(Provided data begins)
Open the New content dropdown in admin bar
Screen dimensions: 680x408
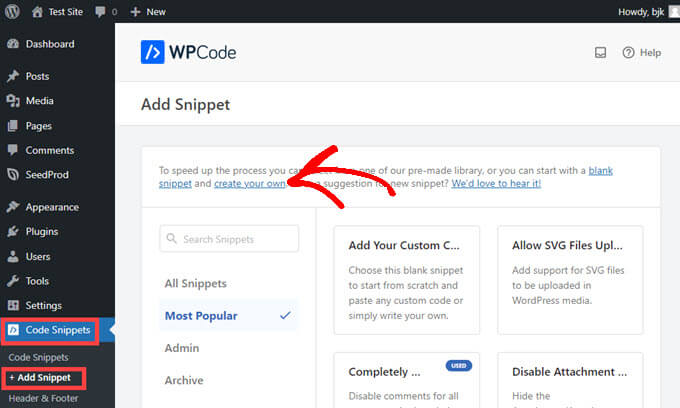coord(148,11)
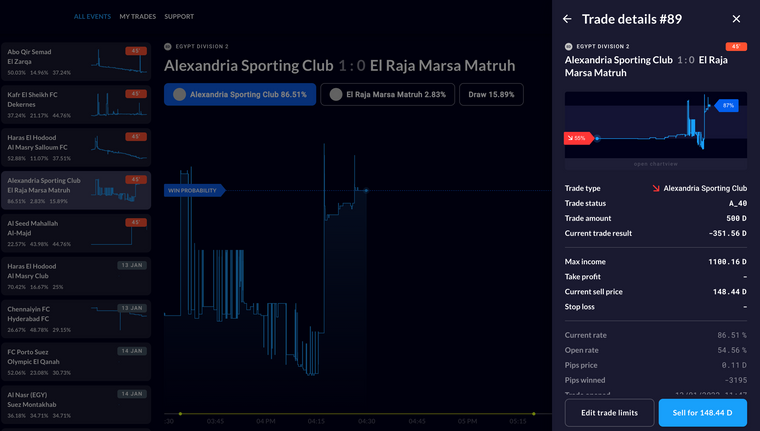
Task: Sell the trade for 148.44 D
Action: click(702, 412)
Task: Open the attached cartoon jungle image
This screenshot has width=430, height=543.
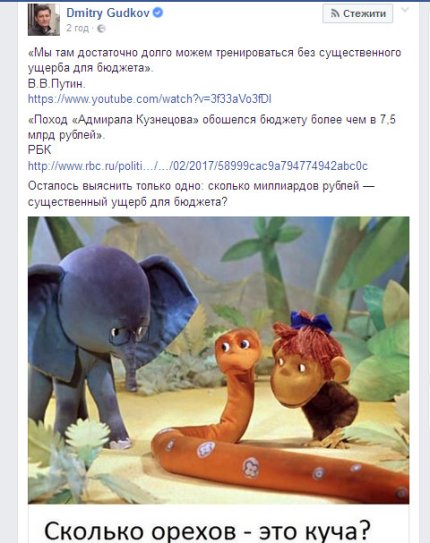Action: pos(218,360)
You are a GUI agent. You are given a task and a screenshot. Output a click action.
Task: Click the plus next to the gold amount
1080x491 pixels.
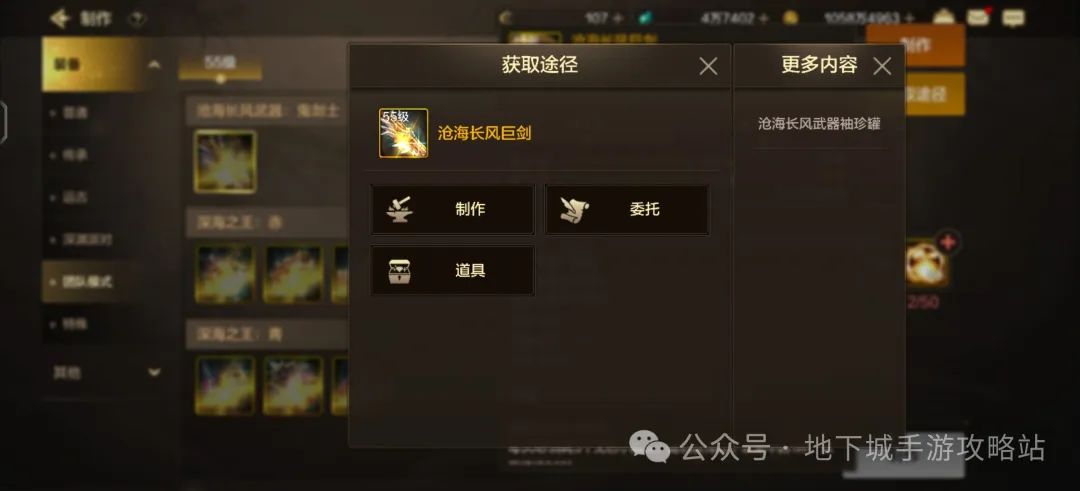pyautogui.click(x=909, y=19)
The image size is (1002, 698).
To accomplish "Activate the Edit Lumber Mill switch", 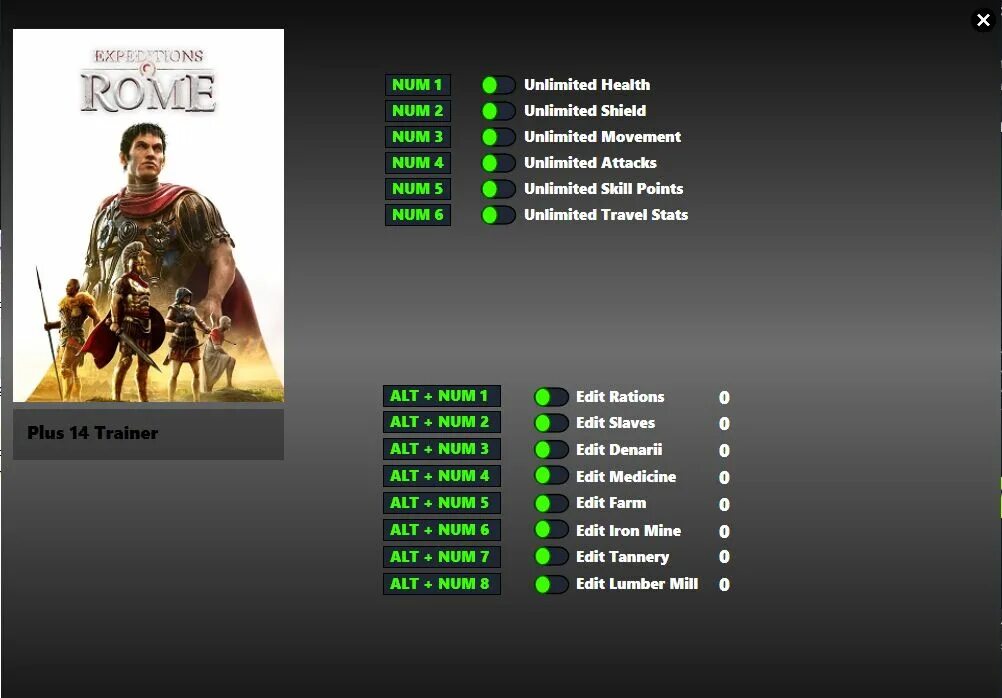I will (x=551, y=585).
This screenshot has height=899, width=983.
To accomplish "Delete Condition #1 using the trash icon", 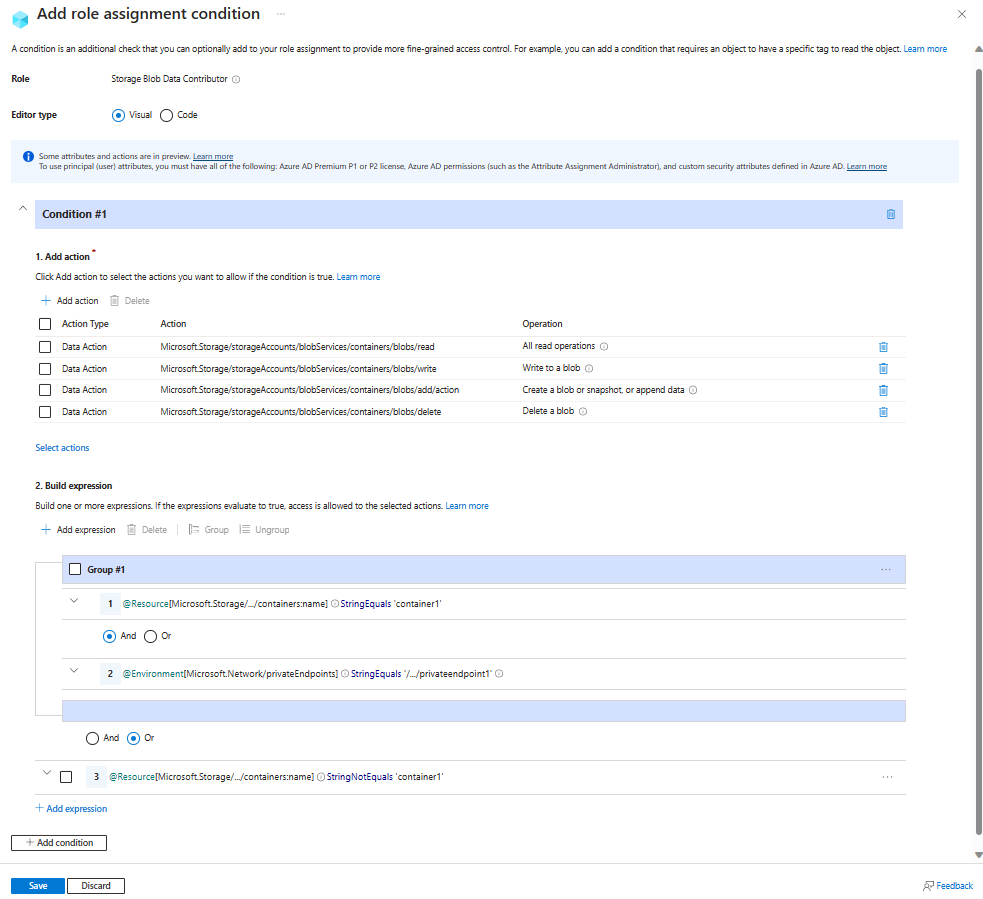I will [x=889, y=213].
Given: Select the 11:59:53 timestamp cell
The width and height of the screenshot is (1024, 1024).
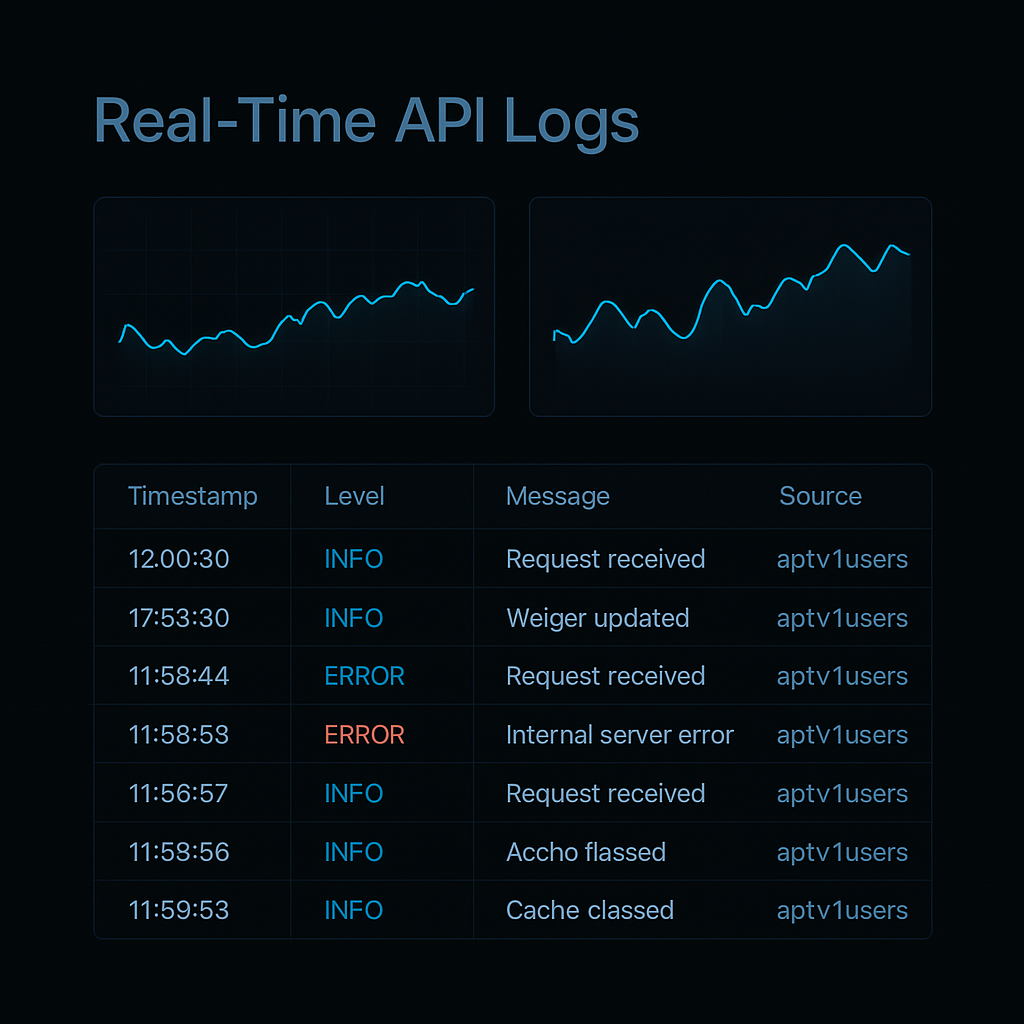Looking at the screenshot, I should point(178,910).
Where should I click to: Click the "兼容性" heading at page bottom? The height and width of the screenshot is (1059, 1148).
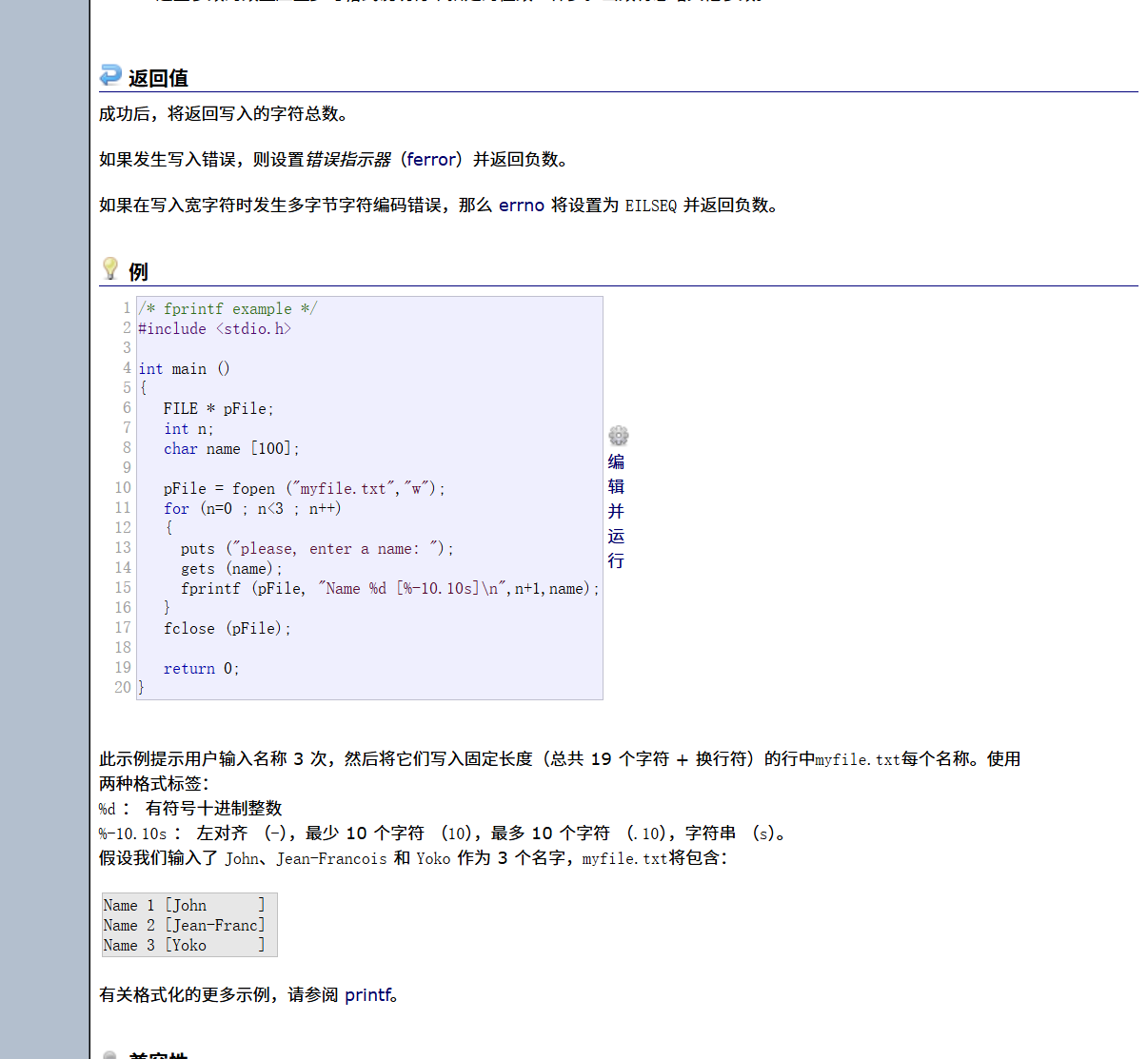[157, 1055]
(Provided data ends)
◆ **Work request**:
All lines from the one containing "The width and" to the last line of the records above, and no others, should be returned unchanged, without pictures.

◆ **Your solution**:
The width and height of the screenshot is (1024, 1024).
Looking at the screenshot, I should point(178,910).
Where should I click to: Click the "兼容性" heading at page bottom? The height and width of the screenshot is (1059, 1148).
[157, 1055]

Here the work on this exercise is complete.